BEGIN Extract provided
A Method for estimating long-range power law correlations from the electroencephalogram

Paul A. Watters, Frances Martin

Research output: Contribution to journalArticlepeer-review

31 Citations (Scopus)

Abstract

Recent research has found long-range electroencephalogram (EEG) power law correlations, indicating time scale invariance. However, the EEG is also rather noisy, displaying short-term decorrelation like white noise—i.e., what is scale invariant at one time period may disappear in the next. The paradoxical combination of short-divergence, but long-range correlations, suggests that any long-range correlations detected in one sample may be spurious, since they could be related to amplitude fluctuations. To overcome this problem, this paper suggests a new technique for analysing EEG signals segmented by zero-crossings, using detrended fluctuation analysis (DFA), evaluated across two time periods (TIME) and different sites (SITE). A mean scaling exponent across all subjects and sites of α=0.67 was observed. MANOVA analysis indicates no significant main effect for TIME or interaction with SITE, suggesting that the zero-crossing method may be successful in determining the fractal nature of EEG dynamics across relatively long time scales.
END Extract provided
BEGIN Data provided
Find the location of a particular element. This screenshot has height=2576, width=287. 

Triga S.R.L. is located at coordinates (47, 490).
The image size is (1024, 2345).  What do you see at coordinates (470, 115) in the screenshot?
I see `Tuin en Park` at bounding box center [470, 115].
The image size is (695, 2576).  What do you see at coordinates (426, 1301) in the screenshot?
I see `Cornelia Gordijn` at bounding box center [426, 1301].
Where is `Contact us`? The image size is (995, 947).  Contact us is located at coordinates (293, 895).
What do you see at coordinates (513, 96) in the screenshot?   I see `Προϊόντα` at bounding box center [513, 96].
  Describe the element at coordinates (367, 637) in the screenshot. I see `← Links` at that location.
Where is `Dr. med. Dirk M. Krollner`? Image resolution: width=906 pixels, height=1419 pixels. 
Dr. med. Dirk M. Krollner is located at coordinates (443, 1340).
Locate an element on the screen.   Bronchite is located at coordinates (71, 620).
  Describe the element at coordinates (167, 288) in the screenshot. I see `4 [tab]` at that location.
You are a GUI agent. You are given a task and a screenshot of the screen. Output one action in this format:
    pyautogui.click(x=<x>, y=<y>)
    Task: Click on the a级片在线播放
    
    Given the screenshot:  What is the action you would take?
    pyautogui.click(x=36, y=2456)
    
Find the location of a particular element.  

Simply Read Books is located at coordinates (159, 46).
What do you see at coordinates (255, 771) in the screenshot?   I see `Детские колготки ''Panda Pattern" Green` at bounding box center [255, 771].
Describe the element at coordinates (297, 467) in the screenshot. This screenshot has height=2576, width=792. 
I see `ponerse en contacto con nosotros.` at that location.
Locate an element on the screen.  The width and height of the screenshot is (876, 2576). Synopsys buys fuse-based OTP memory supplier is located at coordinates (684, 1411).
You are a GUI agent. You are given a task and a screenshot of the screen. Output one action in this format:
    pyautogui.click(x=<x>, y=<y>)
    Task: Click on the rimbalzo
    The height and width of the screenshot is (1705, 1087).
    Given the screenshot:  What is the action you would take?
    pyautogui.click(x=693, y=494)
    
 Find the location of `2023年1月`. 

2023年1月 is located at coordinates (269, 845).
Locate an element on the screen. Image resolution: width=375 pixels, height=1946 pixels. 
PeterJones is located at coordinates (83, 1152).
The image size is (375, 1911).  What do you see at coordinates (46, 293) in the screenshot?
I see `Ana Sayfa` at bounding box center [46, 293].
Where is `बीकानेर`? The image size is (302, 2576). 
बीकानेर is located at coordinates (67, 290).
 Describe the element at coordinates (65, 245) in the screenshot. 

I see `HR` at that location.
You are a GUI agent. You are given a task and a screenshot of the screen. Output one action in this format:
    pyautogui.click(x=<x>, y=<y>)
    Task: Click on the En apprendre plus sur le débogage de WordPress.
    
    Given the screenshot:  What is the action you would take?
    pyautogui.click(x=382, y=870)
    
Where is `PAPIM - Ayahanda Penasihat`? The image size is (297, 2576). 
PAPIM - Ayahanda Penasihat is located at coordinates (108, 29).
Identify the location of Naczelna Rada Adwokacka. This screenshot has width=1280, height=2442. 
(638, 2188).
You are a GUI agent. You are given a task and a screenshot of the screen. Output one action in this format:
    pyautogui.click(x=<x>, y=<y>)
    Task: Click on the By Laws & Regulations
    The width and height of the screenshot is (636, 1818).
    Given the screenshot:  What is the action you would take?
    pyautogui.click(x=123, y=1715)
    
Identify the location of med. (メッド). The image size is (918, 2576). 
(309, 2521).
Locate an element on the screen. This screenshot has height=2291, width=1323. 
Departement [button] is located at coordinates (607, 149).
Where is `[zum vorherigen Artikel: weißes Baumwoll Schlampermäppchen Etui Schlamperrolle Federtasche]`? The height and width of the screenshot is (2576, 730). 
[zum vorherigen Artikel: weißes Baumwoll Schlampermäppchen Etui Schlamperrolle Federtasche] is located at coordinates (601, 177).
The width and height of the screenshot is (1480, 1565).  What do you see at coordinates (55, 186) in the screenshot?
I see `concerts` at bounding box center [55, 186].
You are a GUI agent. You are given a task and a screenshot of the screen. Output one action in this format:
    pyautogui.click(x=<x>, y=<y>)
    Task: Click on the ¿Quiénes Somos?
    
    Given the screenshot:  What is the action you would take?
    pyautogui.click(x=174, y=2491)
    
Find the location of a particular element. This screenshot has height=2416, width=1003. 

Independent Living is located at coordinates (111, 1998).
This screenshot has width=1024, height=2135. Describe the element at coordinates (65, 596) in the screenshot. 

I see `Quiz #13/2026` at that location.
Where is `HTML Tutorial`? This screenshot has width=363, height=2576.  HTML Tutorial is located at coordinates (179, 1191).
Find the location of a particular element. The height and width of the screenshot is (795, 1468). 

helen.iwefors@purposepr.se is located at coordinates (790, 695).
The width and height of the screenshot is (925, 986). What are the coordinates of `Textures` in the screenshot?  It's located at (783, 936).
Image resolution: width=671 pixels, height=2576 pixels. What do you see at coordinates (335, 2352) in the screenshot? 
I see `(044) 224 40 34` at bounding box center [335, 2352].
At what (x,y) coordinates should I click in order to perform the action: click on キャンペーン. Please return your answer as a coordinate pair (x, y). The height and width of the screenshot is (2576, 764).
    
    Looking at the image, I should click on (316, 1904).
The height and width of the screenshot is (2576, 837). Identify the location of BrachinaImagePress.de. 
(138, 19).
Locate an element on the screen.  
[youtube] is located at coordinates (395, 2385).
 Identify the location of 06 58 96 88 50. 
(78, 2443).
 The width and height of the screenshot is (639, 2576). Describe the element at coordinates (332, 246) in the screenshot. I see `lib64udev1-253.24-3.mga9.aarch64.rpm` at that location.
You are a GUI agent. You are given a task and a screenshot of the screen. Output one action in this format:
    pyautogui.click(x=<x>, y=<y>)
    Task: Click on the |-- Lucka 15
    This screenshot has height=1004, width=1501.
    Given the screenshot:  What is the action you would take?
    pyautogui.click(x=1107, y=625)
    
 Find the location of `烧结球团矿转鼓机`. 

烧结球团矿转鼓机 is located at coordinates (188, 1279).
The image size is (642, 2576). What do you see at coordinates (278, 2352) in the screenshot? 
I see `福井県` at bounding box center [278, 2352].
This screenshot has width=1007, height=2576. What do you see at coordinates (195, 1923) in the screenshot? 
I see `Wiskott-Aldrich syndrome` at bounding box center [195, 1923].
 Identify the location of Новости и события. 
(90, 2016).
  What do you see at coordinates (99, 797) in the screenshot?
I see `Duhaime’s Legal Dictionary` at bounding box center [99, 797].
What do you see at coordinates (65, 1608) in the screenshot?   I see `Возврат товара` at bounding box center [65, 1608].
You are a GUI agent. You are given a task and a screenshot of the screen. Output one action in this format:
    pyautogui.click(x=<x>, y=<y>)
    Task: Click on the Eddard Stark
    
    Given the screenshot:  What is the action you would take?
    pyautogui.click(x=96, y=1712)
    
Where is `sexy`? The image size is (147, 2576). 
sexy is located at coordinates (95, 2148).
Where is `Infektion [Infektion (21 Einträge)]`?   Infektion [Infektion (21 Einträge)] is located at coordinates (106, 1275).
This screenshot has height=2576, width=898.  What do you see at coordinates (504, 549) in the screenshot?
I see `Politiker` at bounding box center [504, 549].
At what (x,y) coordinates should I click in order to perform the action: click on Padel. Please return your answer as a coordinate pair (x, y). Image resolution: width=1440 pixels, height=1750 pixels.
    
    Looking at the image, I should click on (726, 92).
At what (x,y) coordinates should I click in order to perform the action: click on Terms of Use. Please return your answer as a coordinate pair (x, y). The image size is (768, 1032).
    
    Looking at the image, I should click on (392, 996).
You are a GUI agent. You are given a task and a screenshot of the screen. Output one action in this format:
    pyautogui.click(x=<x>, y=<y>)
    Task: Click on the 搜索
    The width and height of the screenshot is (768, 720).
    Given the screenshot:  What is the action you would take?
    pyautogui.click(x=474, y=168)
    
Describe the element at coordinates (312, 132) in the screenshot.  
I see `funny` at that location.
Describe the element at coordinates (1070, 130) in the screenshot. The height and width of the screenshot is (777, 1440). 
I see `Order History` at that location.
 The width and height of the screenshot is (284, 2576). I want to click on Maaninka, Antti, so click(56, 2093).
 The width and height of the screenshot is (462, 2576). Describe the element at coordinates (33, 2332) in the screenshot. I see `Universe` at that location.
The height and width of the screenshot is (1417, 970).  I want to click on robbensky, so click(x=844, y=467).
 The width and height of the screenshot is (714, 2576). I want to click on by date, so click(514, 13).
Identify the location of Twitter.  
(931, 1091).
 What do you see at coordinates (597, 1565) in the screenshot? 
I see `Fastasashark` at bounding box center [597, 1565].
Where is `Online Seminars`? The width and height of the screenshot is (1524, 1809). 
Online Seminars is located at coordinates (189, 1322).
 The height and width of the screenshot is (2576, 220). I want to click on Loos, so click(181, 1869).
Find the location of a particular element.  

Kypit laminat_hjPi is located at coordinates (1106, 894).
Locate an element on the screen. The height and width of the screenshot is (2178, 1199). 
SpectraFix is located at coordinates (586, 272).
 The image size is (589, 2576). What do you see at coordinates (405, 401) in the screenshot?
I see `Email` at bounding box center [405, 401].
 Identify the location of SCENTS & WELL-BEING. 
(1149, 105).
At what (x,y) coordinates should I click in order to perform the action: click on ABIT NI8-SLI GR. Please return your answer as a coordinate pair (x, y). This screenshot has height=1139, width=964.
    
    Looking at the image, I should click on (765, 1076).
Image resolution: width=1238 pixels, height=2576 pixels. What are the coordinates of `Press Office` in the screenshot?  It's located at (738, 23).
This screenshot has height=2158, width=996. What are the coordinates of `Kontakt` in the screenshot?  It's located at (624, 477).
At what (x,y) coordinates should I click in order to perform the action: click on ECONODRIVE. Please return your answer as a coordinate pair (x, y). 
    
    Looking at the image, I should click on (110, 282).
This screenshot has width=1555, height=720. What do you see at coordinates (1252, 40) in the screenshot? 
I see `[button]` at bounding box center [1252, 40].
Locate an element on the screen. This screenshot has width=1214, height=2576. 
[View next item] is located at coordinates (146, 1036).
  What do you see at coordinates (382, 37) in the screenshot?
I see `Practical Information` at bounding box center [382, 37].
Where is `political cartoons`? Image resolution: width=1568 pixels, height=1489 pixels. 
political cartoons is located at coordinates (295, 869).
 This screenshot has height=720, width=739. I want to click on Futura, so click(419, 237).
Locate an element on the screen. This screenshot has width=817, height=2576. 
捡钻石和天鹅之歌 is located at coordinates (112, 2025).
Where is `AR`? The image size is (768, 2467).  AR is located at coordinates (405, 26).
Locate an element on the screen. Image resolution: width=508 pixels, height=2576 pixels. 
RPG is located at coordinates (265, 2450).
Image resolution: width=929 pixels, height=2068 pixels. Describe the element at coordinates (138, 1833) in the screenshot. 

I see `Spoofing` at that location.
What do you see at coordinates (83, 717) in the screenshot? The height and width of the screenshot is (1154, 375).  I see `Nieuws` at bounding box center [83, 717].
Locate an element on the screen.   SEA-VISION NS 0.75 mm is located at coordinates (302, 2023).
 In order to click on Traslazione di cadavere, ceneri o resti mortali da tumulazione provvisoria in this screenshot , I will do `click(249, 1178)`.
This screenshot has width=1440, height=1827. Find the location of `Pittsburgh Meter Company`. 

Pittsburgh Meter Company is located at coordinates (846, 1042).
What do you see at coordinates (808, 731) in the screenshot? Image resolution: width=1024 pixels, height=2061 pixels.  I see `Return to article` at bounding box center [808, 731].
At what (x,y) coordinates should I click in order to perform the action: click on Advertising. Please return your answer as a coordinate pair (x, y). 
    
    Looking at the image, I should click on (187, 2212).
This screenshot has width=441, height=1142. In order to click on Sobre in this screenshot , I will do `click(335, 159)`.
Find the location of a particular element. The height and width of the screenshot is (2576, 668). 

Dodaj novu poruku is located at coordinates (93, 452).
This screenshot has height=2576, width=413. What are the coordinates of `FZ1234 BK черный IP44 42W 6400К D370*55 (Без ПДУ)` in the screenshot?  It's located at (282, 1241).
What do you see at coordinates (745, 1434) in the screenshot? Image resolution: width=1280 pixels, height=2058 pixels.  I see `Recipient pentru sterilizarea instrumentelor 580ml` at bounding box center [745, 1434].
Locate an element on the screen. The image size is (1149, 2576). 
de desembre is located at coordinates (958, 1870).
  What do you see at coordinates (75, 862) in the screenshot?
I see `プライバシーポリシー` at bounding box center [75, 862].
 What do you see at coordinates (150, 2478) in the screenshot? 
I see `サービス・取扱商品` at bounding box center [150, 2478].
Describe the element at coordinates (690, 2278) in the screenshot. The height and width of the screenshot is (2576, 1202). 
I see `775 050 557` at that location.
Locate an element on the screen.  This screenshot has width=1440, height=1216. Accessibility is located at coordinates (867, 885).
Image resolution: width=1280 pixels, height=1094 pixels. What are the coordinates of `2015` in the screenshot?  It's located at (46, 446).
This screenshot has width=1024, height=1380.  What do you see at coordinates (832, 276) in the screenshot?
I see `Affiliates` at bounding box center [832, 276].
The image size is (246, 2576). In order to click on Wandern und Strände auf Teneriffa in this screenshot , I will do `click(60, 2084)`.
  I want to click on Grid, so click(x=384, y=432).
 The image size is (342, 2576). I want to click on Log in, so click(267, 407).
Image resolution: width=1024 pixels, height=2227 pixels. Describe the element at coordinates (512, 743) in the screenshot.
END Data provided
> **Problems to solve**:
a - Answer these questions from the EEG article page:
(i) Who are the authors listed?
(ii) How many Scopus citations does the page report?
(iii) What mean scaling exponent was observed across all subjects and sites?
b - Print everything in the EEG article page from "A Method for" down to "31 Citations (Scopus)".

> **Responses in order**:
a -
(i) Paul A. Watters and Frances Martin
(ii) 31
(iii) α=0.67

b -
A Method for estimating long-range power law correlations from the electroencephalogram

Paul A. Watters, Frances Martin

Research output: Contribution to journalArticlepeer-review

31 Citations (Scopus)